Purpose: The aim of this study was to develop radiomics signature-based magnetic resonance imaging (MRI) to determine adrenal Cushing's syndrome (ACS) in adrenal incidentalomas (AI).
Material and methods: A total of 50 patients with AI were included in this study. The patients were grouped as nonfunctional adrenal incidentaloma (NFAI) and ACS. The lesions were segmented on unenhanced T1-weighted (T1W) in-phase (IP) and opposed-phase (OP) as well as on T2-weighted (T2-W) 3-Tesla MRIs. The LASSO regression model was used for the selection of potential predictors from 111 texture features for each sequence. The radiomics scores were compared between the groups.

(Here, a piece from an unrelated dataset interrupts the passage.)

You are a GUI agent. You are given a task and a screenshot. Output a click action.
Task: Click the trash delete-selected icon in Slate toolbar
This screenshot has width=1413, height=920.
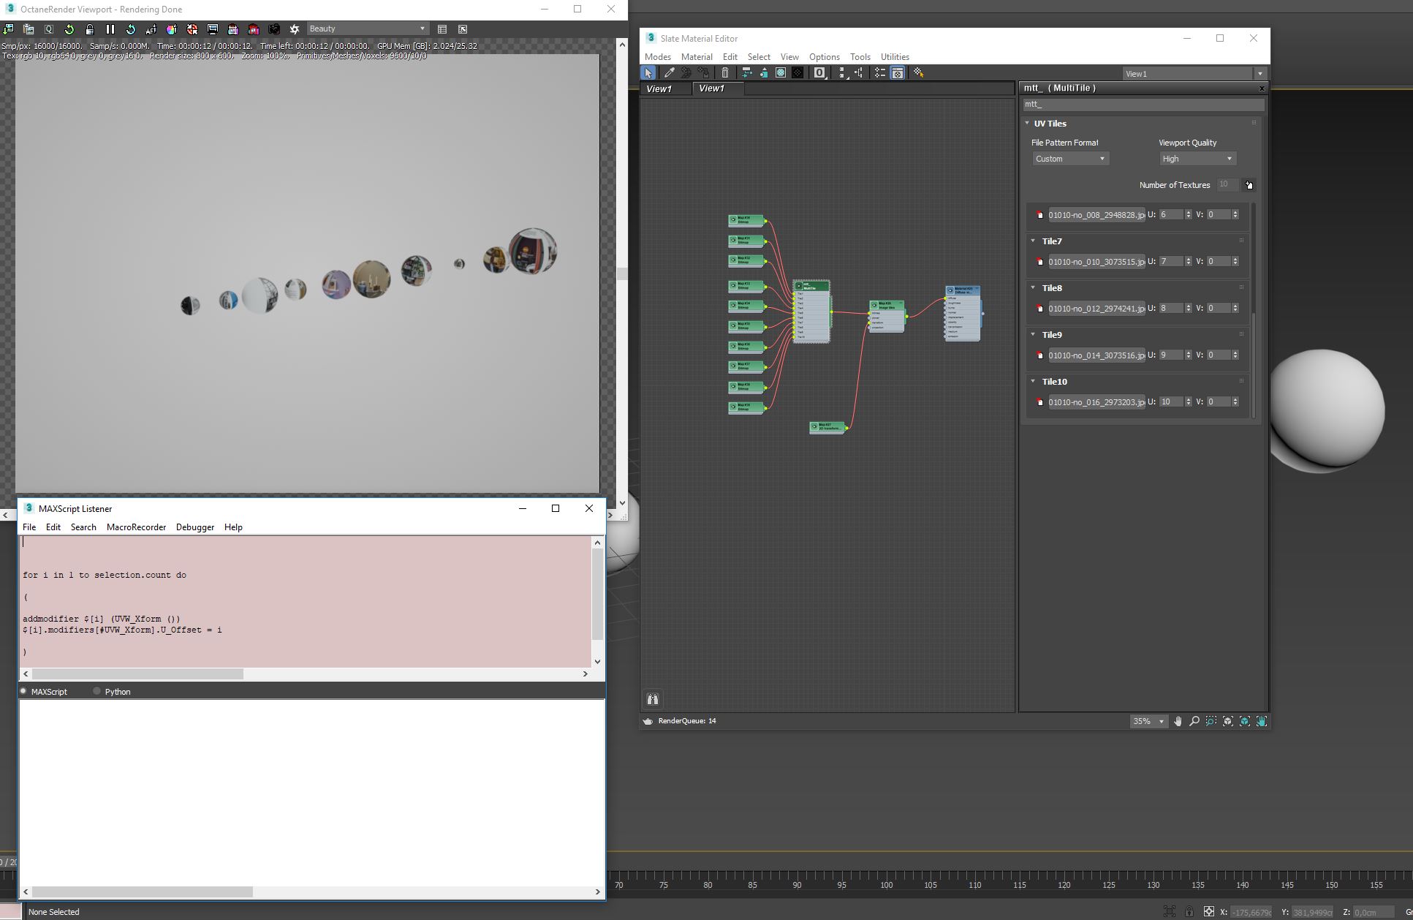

Results: The median radiomics score in T1W-Op for the NFAI and ACS were -1.17 and -0.17, respectively (p < 0.001). Patients with ACS had significantly higher radiomics scores than NFAI patients in all phases (p < 0.001 for all). The AUCs for radiomics scores in T1W-Op, T1W-Ip, and T2W were 0.862 (95% CI: 0.742-0.983), 0.892 (95% CI: 0.774-0.999), and 0.994 (95% CI: 0.982-0.999), respectively.
Conclusion: The developed MRI-based radiomic scores can yield high AUCs for prediction of ACS.